One possibility, of course, is $R=\{0\}$. Assume $1_R\neq 0$.

$R$ has no zero divisors: if $xy=0$ and $x\neq 0$, then $y = 1_Ry = xxy = x(0)=0$.

$R$ is commutative: if $x$ and $y$ are nonzero, then so is $xy$ by the above; hence $(xy)^2 = x^2y^2$; canceling from $xyxy=xxyy$ we get $yx=xy$.

(Of course, the ring satisfies $x^3=x$ for all $x$, so by a famous theorem of Jacobson, the ring is necessarily commutative; but we don't need to call in that heavy cannon to the fray).

Since every nonzero element is invertible, $R$ is a field. Since $x^2-1_R$ has $|R-\{0\}|$ solutions, we have $|R-\{0\}|\leq 2$, so $|R|\leq 3$.

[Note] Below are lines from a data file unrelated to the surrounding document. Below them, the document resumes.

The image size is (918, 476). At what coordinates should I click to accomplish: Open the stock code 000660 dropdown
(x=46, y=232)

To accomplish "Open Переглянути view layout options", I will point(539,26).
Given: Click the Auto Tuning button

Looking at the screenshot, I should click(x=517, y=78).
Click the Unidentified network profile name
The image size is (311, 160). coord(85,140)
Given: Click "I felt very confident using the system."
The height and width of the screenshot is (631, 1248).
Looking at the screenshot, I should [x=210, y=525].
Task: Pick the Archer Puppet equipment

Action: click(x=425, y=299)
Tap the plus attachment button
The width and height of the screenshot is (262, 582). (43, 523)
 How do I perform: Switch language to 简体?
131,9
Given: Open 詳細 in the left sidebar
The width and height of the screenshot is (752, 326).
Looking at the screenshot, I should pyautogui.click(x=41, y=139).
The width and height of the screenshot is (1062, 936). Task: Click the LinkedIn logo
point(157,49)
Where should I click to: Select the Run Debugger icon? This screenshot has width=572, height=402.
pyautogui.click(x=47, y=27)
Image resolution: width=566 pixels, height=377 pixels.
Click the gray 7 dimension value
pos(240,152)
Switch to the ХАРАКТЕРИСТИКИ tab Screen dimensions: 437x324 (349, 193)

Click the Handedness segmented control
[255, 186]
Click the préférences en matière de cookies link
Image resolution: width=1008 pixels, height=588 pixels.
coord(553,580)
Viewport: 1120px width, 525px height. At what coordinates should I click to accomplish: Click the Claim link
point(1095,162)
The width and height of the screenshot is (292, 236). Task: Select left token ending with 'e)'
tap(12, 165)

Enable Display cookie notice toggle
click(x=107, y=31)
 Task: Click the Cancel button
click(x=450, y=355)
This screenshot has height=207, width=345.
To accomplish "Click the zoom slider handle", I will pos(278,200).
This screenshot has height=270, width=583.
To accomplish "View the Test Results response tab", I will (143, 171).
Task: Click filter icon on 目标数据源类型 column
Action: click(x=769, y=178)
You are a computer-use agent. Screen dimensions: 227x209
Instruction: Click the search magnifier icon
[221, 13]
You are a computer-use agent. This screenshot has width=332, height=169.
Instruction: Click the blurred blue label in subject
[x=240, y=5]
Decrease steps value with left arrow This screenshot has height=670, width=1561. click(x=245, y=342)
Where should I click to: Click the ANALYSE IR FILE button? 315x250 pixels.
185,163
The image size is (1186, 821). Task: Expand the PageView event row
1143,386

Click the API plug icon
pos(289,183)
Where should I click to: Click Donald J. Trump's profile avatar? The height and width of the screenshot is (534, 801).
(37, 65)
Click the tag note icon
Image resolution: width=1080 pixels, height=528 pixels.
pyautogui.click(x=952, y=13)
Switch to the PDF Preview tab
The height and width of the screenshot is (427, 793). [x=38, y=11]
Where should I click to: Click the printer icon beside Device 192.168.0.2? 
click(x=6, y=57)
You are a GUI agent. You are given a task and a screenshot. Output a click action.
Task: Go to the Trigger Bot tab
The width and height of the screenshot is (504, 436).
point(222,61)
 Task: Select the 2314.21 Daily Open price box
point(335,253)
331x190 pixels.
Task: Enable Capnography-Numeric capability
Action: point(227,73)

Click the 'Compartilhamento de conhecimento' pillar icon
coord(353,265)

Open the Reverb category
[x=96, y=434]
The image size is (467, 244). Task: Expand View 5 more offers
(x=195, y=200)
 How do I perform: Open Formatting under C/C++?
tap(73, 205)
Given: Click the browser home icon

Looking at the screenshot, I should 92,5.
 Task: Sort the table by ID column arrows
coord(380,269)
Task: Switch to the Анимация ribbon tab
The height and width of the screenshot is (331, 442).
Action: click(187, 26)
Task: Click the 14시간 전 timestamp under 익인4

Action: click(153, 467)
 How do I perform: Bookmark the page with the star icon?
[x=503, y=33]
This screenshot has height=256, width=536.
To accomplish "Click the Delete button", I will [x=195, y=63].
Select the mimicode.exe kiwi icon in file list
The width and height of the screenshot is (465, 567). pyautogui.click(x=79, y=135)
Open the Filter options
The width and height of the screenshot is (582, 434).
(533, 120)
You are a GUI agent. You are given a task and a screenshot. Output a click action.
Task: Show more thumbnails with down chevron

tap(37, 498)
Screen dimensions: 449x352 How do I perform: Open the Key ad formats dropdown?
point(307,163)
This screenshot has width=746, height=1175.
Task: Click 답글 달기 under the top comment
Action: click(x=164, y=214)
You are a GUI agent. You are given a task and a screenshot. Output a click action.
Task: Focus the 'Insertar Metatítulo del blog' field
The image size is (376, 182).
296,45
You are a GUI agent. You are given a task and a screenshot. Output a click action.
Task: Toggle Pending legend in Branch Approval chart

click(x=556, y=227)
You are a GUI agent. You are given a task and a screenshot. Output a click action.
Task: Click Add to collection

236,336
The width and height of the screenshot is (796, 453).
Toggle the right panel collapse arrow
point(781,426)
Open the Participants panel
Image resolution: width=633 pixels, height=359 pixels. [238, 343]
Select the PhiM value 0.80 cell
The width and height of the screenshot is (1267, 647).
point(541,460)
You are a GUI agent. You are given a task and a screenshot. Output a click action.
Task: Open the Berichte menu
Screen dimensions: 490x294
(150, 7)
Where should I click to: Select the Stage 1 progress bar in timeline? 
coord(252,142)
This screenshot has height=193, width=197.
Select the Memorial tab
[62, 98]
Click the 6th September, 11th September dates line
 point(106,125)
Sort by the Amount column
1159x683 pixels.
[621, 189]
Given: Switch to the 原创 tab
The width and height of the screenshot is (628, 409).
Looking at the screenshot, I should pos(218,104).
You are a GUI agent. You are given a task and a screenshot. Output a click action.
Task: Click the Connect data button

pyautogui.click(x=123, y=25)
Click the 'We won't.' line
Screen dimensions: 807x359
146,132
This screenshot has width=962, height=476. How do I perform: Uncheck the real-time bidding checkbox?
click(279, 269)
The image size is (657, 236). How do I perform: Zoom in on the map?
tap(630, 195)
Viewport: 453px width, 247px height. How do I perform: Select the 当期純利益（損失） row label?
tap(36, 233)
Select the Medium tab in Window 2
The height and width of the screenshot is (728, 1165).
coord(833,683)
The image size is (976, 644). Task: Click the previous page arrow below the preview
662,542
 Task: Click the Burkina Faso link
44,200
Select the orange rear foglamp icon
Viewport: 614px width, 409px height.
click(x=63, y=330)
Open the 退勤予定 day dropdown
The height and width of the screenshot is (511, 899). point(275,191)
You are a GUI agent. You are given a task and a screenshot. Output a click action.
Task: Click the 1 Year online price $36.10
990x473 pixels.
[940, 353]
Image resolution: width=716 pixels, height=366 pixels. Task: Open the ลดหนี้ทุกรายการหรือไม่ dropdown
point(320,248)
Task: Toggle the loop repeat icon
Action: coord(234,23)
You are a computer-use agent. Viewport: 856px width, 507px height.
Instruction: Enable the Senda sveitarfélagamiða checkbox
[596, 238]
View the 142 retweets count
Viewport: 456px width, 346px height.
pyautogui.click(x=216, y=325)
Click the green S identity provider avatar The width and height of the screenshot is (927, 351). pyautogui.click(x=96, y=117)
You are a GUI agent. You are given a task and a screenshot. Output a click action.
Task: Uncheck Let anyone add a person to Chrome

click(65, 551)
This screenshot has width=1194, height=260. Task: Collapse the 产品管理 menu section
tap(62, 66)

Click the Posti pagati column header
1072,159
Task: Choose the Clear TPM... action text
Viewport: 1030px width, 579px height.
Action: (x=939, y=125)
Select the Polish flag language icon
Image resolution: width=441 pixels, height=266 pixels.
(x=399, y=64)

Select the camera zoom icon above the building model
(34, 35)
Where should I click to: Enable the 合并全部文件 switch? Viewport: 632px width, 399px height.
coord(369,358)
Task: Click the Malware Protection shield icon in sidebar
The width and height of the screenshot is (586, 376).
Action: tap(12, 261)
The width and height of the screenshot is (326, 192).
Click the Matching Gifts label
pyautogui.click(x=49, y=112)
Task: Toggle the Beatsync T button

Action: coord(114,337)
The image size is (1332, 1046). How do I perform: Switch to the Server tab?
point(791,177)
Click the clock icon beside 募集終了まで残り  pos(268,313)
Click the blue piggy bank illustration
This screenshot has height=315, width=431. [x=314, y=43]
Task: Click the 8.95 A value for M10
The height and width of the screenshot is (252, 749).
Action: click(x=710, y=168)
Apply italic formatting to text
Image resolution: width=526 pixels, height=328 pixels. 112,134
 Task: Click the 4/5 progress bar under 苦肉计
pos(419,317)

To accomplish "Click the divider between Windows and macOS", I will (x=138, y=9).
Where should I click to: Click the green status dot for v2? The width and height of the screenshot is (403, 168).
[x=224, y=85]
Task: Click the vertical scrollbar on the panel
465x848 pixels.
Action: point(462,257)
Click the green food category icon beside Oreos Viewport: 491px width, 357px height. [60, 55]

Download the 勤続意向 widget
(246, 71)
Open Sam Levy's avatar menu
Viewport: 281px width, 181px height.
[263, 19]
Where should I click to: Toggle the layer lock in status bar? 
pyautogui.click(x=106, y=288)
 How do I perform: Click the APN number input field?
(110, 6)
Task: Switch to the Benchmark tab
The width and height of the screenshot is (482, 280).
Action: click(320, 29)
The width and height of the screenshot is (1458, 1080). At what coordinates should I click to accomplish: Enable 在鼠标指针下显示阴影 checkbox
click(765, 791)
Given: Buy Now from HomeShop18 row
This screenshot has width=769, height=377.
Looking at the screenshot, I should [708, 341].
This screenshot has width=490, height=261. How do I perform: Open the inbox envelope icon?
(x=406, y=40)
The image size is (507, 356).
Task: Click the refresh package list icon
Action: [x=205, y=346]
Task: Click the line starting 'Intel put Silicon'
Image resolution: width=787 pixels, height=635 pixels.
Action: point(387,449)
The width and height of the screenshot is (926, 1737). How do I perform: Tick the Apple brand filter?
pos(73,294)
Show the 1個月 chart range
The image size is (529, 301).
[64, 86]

If $1_R+1_R=0$, then $R$ is of characteristic $2$, so $R\cong \mathbb{F}_2$ and $|R|=2$. And, indeed, in this case the hypothesis holds.

If $1_R+1_R\neq 0$, then we get $4\cdot 1_R = 1_R$, hence $3\cdot 1_R=0$, so $R$ is of characteristic $3$, and therefore $R\cong\mathbb{F}_3$ and $|R|=3$. Again, the hypothesis holds for this ring.

In summary, $R$ has either $1$, $2$, or $3$ elements, and is either the trivial ring, $\mathbb{F}_2$, or $\mathbb{F}_3$.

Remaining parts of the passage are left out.